Матч имел маленькую предысторию. Почти все, по крайней мере в США, заведомо были уверены, что я побью Корретху. Но в четвертьфинале я с повышенной осторожностью относился к любому сопернику и ничего не загадывал заранее. А тут еще случилось так, что я вышел на игру, недостаточно плотно подкрепившись. Помню, я съел ланч в буфете для игроков, но матч, предшествовавший нашему, непредвиденно затянулся. Было уже около четырех часов дня, когда мы наконец оказались на корте. Мне следовало перед этим съесть что-нибудь еще — булку, пару бананов или хотя бы ломоть хлеба.
День выдался очень теплый, но не изнурительно жаркий, как порой бывает на Открытом чемпионате США. Тем не менее я порядком вспотел, потому что Алекс доставлял мне много хлопот. Он втянул меня в игру на задней линии и заставил вкалывать изо всех сил.

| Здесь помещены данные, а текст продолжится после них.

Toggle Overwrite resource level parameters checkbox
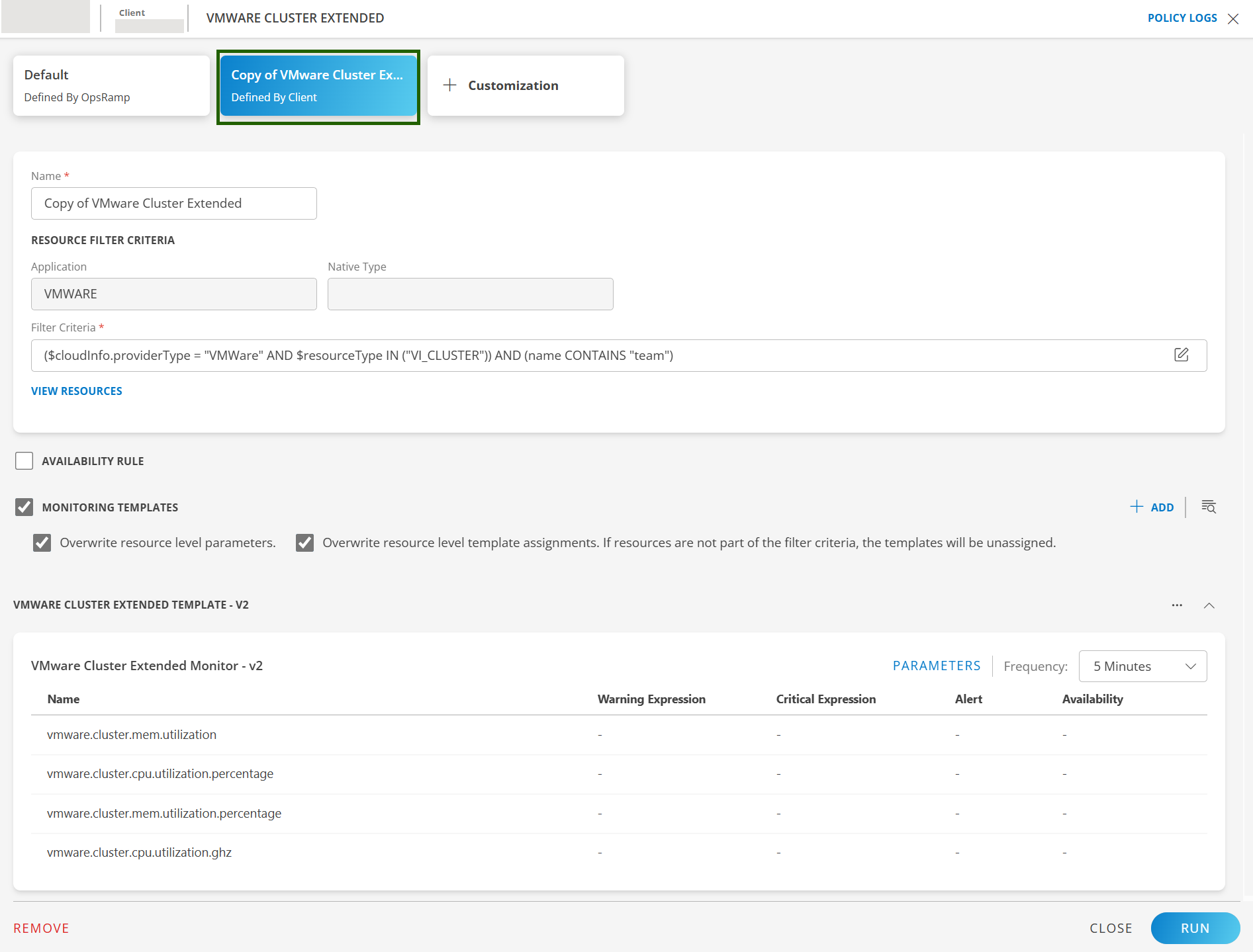Image resolution: width=1253 pixels, height=952 pixels. (x=42, y=543)
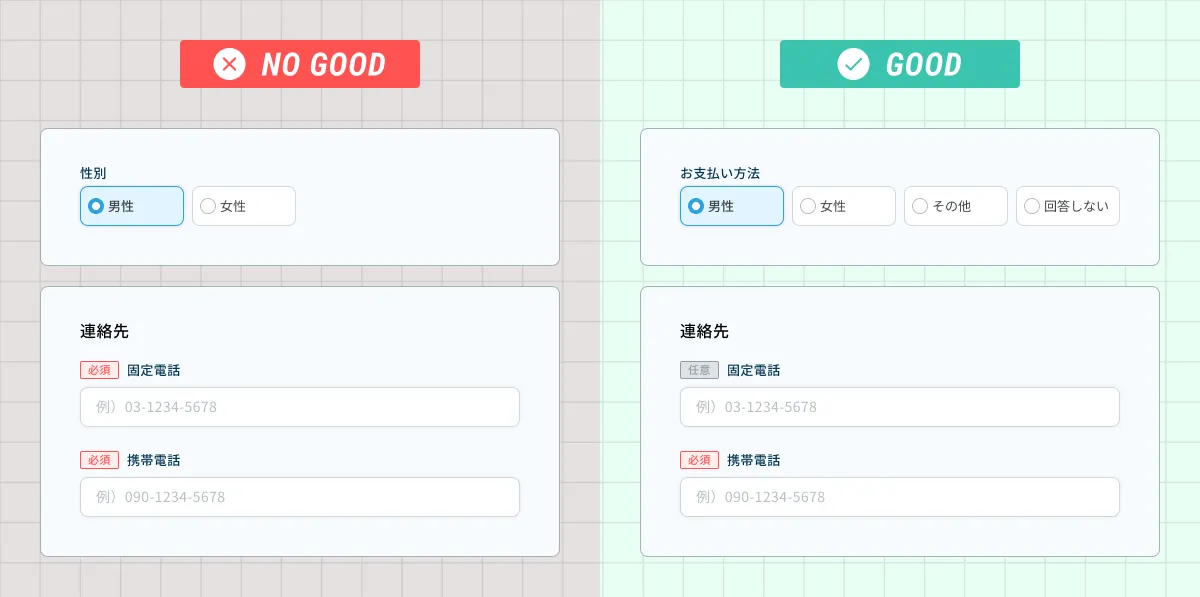The width and height of the screenshot is (1200, 597).
Task: Select 男性 radio under 性別
Action: click(x=96, y=206)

Алекс прибег к испытанной стратегии, которую игрок оборонительного плана может успешно использовать в игре на быстром корте. Он просто подавал мне первым мячом под левую руку, чтобы я не мог выполнить прием активным атакующим ударом. После моего приема он забегал под удар справа и бил мне под удар слева, вовлекая меня в обмен ударами по диагонали. При этом он играл справа, а я — слева, что вынуждало меня оставаться на задней линии. Если бы я рискнул сыграть слева по линии в открытую правую часть его корта (напоминаю — он стоял далеко на левой стороне), а удар получился бы недостаточно сильным, то он успел бы подбежать к нему и послать выигрышный кросс справа своим коронным ударом. Моя атака с этой позиции дала бы ему хорошие шансы меня обвести.
Игрок оборонительного плана, подобный Корретхе, хорошо знает, как навязать сопернику свой план игры. Именно об этом настойчиво предупреждал меня Пол: «Вот так эти ребята любят играть — это для них единственный шанс победить игроков вроде тебя, Беккера или Эдберга. Поэтому ты должен сломать их стратегию. Тебе нужно атаковать или наносить мощные удары слева по линии. Ты должен их вытеснить из их зоны комфорта, не то они вытеснят тебя из твоей».
Но в игре с Корретхой я проявил бессмысленное упрямство и не последовал разумному совету Пола. Фактически я подыгрывал Алексу и понимал это, но все же стоял на своем, полный решимости победить соперника в его собственной манере игры.